Aber selbst wenn alle Menschen, die heute die Erde bevölkern, von derartigem Fortschritt profitieren könnten, würde der natürliche Kreislauf dramatisch gestört. Leben kommt, Leben geht. Wer sind wir Menschen diesem Prinzip des irdischen Daseins einfach entkommen zu wollen. Mit welchem Recht würde ein Leben ewig existieren während ein neues nie eine Chance hätte sich zu entwickeln?
• • • •
Aufgabe A:
Welche Zeilen der Einträge enthalten die Zeichenfolge „click“? Gib jede davon vollständig wieder.
Der Textausschnitt und die Einträge haben inhaltlich nichts miteinander zu tun.

Zu bearbeitende Einträge:
• • • •
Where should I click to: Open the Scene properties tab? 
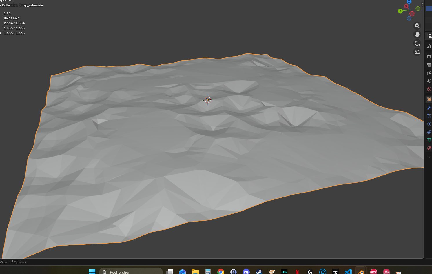coord(429,81)
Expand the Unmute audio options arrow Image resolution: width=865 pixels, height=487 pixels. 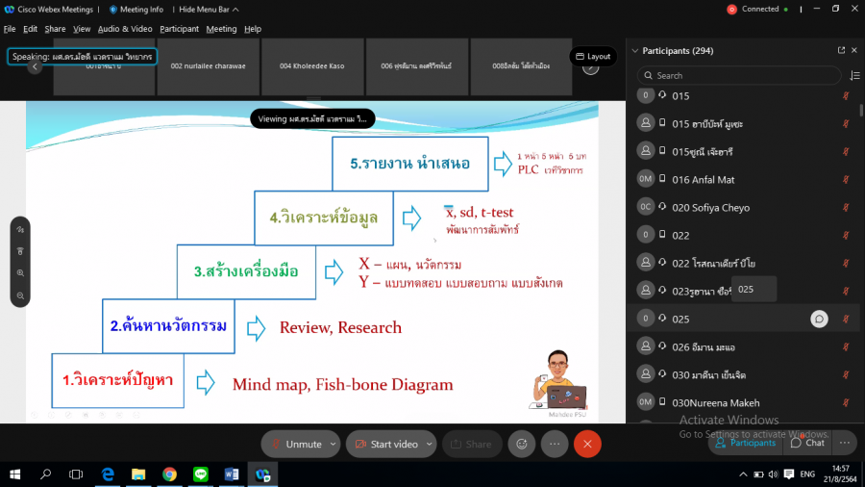(x=334, y=444)
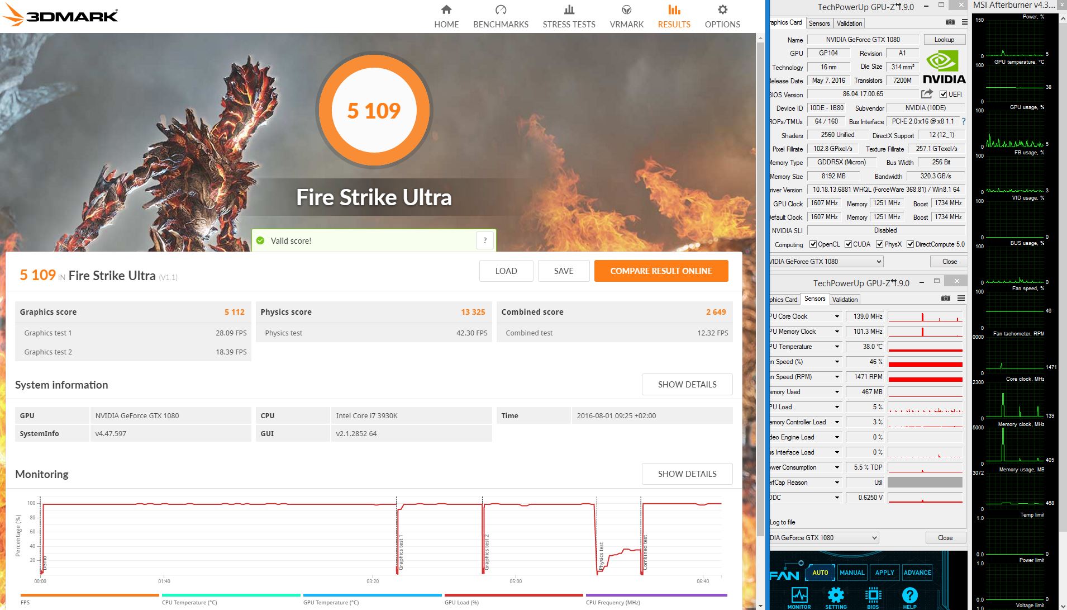Open the 3DMark Benchmarks section

click(x=500, y=15)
• • • •
Aufgabe B:
Wie lautet im Textausschnitt die Stelle, die mit den Worten „Aber selbst wenn“ einsetzt und mit „sich zu entwickeln?“ schließt? Gib sie wortgetreu zurück.

Antwort A:
Where should I click to: Open the Scene properties tab? 
click(x=500, y=15)

Antwort B:
Aber selbst wenn alle Menschen, die heute die Erde bevölkern, von derartigem Fortschritt profitieren könnten, würde der natürliche Kreislauf dramatisch gestört. Leben kommt, Leben geht. Wer sind wir Menschen diesem Prinzip des irdischen Daseins einfach entkommen zu wollen. Mit welchem Recht würde ein Leben ewig existieren während ein neues nie eine Chance hätte sich zu entwickeln?